Finding Critical Values for a 90% Confidence Interval Using the Chi-Square Distribution
In statistics, the Chi-Square distribution is frequently used to estimate population variances and test hypotheses involving categorical data. One of its important applications is in constructing confidence intervals for variances. In this blog, we will demonstrate how to find the critical values for a 90% confidence interval using the Chi-Square distribution with 13 degrees of freedom.
Problem Overview
We are tasked with finding the critical values for a 90% confidence interval with a Chi-Square distribution and 13 degrees of freedom.
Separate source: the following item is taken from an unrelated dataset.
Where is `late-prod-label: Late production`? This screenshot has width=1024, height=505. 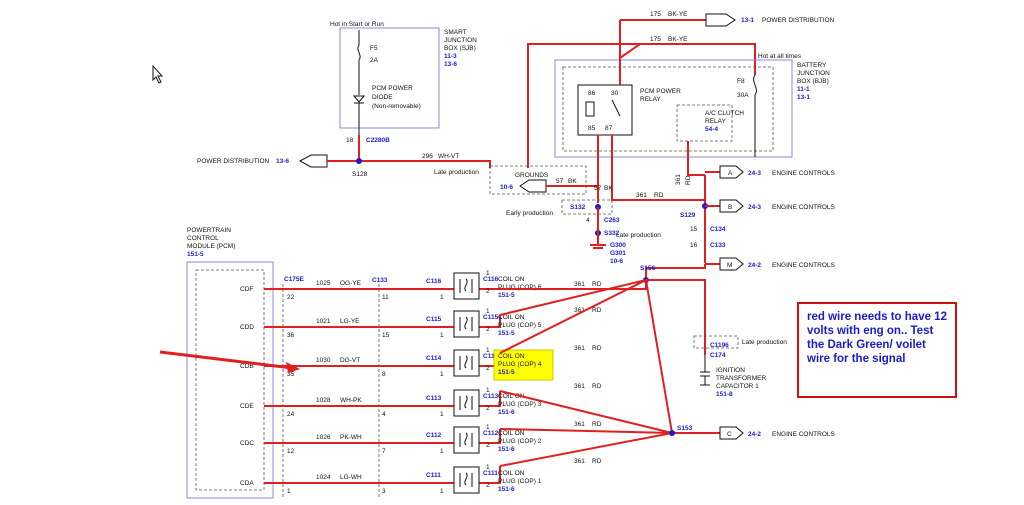 late-prod-label: Late production is located at coordinates (456, 172).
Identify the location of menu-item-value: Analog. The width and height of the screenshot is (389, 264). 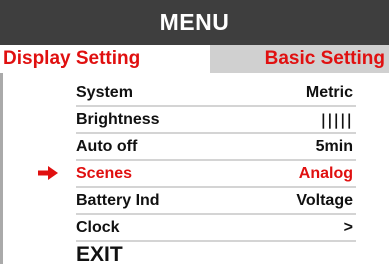
(326, 173).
These critical values define the boundaries of the interval within which we can estimate the population variance or standard deviation.
Step-by-Step Calculation
We can break down the problem into clear steps:
- Determine the Level of Significance: The confidence level is 90%, so the level of significance $ (\alpha) $ is calculated as:
$ \alpha = 1 – 0.90 = 0.10 $
Since we are dealing with a two-tailed test, we split the significance level in half:
$ \frac{\alpha}{2} = 0.05 $ - Identify the Degrees of Freedom:
The degrees of freedom $ (df) $ are provided as 13. This will be used to find the critical values from the Chi-Square distribution table or using statistical software like Excel. - Find the Lower Critical Value:
The lower critical value $ (\chi^2_L) $ corresponds to the (1 – $\frac{\alpha}{2}$) percentile of the Chi-Square distribution with 13 degrees of freedom:
$ \chi^2_L = \chi^2_{(1 – \frac{\alpha}{2}, df)} = \chi^2_{(1 – 0.05, 13)} = \chi^2_{(0.95, 13)} $
Using a Chi-Square distribution table or Excel functionCHISQ.INV.RT(0.05, 13), we find:
$ \chi^2_L \approx 5.892 $ - Find the Upper Critical Value:
The upper critical value $ (\chi^2_U) $ corresponds to the $\frac{\alpha}{2}$ percentile of the Chi-Square distribution with 13 degrees of freedom:
$ \chi^2_U = \chi^2_{\frac{\alpha}{2}, df} = \chi^2_{(0.05, 13)} $
Using a Chi-Square distribution table or Excel functionCHISQ.INV(0.05, 13), we find:
$ \chi^2_U \approx 22.362 $
Final Answer
The critical values for a 90% confidence interval with 13 degrees of freedom are approximately:
- Lower Critical Value: $ \chi^2_L \approx 5.892 $
- Upper Critical Value: $ \chi^2_U \approx 22.362 $
Why Chi-Square Distribution Matters
The Chi-Square distribution is particularly useful when working with sample variances and performing goodness-of-fit tests. It’s widely applied in fields like quality control, biology, and economics, where we need to estimate population variance based on sample data.
Knowing how to find the critical values for a Chi-Square distribution allows you to confidently estimate a population parameter within a specific range, especially when dealing with variances.
Conclusion
In this blog, we walked through the steps to find the critical values for a 90% confidence interval using the Chi-Square distribution. With 13 degrees of freedom, the lower and upper critical values are approximately 5.892 and 22.362, respectively. Understanding this process is crucial for estimating population variances and performing hypothesis tests in real-world data analysis.